# Vent at Plumbing Chase



## Trang (Sep 11, 2017)

We want to run a vent for the toilet in the plumbing chase and out at the top.  This plumbing chase is a 6 inches exterior furred wall.  Will this comply with the California Code? What is the distance requirement of the vent pipe from the top of the wall surface?

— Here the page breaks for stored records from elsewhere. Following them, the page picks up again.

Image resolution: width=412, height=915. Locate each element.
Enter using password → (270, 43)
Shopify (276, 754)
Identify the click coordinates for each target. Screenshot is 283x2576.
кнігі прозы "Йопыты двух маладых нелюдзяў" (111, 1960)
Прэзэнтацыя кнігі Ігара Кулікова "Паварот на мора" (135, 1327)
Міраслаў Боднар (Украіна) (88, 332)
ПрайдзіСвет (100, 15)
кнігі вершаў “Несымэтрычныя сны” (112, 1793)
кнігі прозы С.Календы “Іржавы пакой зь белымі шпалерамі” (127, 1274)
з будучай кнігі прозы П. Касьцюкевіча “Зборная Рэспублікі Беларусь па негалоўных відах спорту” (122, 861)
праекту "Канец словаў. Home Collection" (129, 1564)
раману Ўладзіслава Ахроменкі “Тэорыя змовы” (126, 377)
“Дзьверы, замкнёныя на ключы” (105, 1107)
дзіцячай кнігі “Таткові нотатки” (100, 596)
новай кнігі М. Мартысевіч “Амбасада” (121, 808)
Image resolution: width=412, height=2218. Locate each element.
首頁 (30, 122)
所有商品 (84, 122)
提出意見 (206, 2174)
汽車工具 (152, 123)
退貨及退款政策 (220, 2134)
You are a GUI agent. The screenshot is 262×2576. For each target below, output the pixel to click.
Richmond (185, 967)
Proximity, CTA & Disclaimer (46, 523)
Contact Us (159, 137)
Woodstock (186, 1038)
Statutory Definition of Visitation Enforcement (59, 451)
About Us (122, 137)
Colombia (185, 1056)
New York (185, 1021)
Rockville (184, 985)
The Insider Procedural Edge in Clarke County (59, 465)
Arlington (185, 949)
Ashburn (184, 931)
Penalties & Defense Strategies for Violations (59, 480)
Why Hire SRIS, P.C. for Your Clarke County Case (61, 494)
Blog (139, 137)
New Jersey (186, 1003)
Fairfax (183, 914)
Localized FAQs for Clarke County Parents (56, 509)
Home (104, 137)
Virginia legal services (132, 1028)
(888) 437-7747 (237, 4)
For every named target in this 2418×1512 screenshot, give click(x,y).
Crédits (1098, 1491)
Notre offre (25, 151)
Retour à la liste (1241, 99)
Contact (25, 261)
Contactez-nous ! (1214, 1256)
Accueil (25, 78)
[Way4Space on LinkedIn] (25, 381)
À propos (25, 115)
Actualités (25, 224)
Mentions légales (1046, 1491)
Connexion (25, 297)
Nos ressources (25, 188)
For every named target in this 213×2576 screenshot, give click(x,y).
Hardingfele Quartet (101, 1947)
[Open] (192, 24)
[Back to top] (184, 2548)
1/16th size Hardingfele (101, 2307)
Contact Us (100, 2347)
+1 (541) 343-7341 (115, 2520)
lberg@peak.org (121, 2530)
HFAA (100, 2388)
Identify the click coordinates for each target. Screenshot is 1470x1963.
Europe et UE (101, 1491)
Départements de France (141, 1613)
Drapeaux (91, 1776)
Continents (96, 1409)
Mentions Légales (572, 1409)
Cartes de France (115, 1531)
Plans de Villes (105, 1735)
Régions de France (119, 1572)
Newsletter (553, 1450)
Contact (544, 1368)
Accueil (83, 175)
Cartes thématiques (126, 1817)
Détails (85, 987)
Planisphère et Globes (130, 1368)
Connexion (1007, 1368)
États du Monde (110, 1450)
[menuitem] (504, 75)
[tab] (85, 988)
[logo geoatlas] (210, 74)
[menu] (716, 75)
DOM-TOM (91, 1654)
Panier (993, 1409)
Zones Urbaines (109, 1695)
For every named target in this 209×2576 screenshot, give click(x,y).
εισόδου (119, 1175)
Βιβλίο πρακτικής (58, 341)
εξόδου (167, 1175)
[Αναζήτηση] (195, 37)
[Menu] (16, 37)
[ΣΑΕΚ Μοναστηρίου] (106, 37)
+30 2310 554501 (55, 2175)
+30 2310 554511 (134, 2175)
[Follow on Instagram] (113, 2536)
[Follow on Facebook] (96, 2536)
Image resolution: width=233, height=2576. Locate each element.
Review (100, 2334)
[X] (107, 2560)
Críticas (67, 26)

We are looking into the Studor Maxi-Vent and heard that this product can by-pass some of the code requirements.  Does any one know about this product?


----------



## fatboy (Sep 11, 2017)

Welcome...........check with the AHJ........some do not allow "Studor" (AAV) vents.........if it can be vented conventionally.


----------



## cda (Sep 11, 2017)

Welcome

Give it a day, there are some Californians on the site


----------



## mark handler (Sep 11, 2017)

Air admittance valves were not adopted by the state of CA
Some jurisdictions do allow them with conditions
Here is a link for the city of la
https://www.google.com/url?sa=t&sou...18.pdf&usg=AFQjCNGAlwB2pjMRwo8jCGTtjd39yIVu0g


----------



## sspan (Sep 12, 2017)

IAPMO & ICC listed but IAPMO will not put it in code, I've call IAPMO about this.
AHJ might allow in outdoor area BBQ sink but not within building.


----------